The face of Death stared back at Darvade, a black-armored giant with ember eyes flaring from its massive horned helm. The ominous figure sat atop a terrible steed that billowed gouts of fire from its nostrils. Darvade had never seen a Reaver or a Night Mare before, but he knew of them through legends that were still fearfully whispered ages after the last sightings.
Yet it was no ghost that towered over him, no translucent specter that unsheathed a double-handled black longsword and rode a beast so monstrous that it could scarcely be called a horse. The heavily-armored death knight was terrifying real, its appearance far more dreadful than any legend could describe. The Night Mare screamed again, exhaling sulfuric fumes and streams of living fire.
Darvade screamed as the flames ate him alive.
Postlude: Masiki
The Eidolon were beings from a different Age, a time when the boundaries between worlds were still malleable. Spirit, specter, phantom, ghost — Masiki had heard her ghastly guardians described by many different labels. The misinterpretation was reasonable. Only the thinnest layer of dry, crusted skin prevented their faces from being bare skulls, and their sockets flared with glimmering, unearthly light in place of eyes. Their loose-fitting robes and cloaks were beyond white; iridescent light flared from the garments that never stood still, but billowed and fluttered as though stirred by gale winds.

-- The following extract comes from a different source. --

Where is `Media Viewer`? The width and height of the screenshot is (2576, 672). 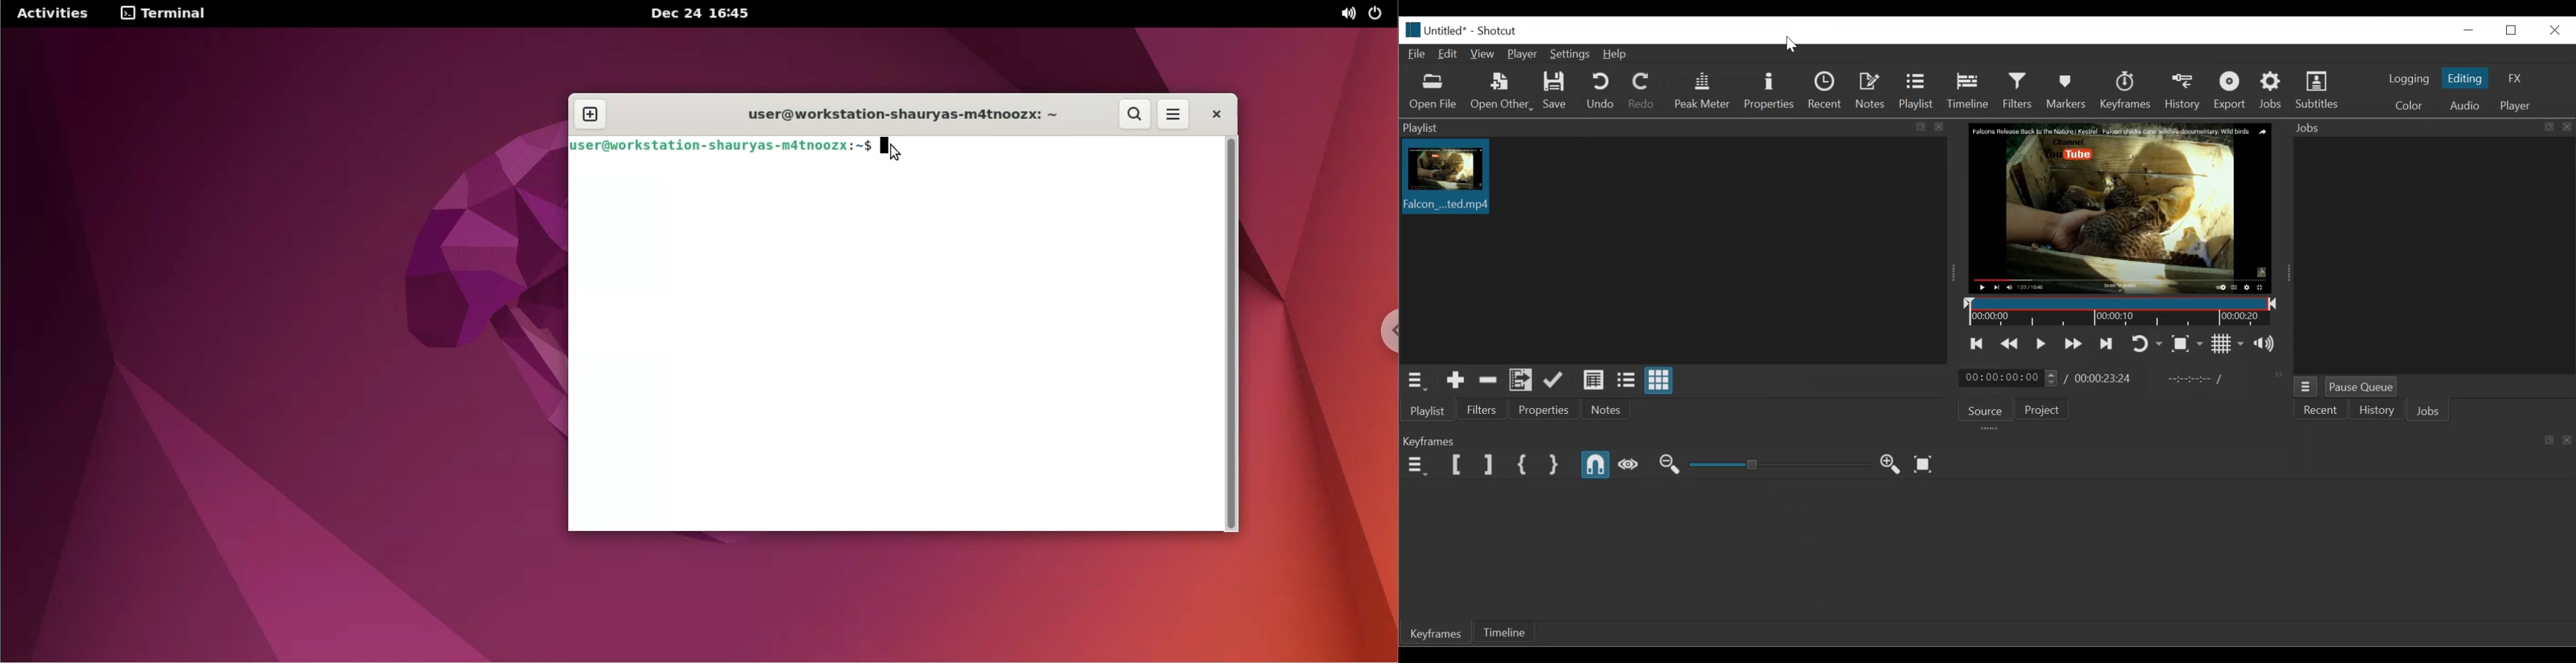 Media Viewer is located at coordinates (2121, 207).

But they were not spirits, nor were they undead creatures somehow bound to the living world. They were experiments, punishment inflicted by the Man with Mirrored Eyes upon his enemies, betrayers, and traitors who dared to turn against him in his time of need. Instead of profiting from their treachery, they suffered the consequences: their forms altered, their minds enslaved so their every thought was of pleasing their lord and master. In the end, they served him far more loyally than they ever did when they were human.
Their employment came in many forms: vigilant guardians, ruthless assassins, or zealous hounds that tracked their targets across worlds if necessary. There was little that could harm the Eidolon, and even less that could destroy them. They were more energy than anything else: dark puissance in decaying flesh, cloaked in radiance, locked in subservience.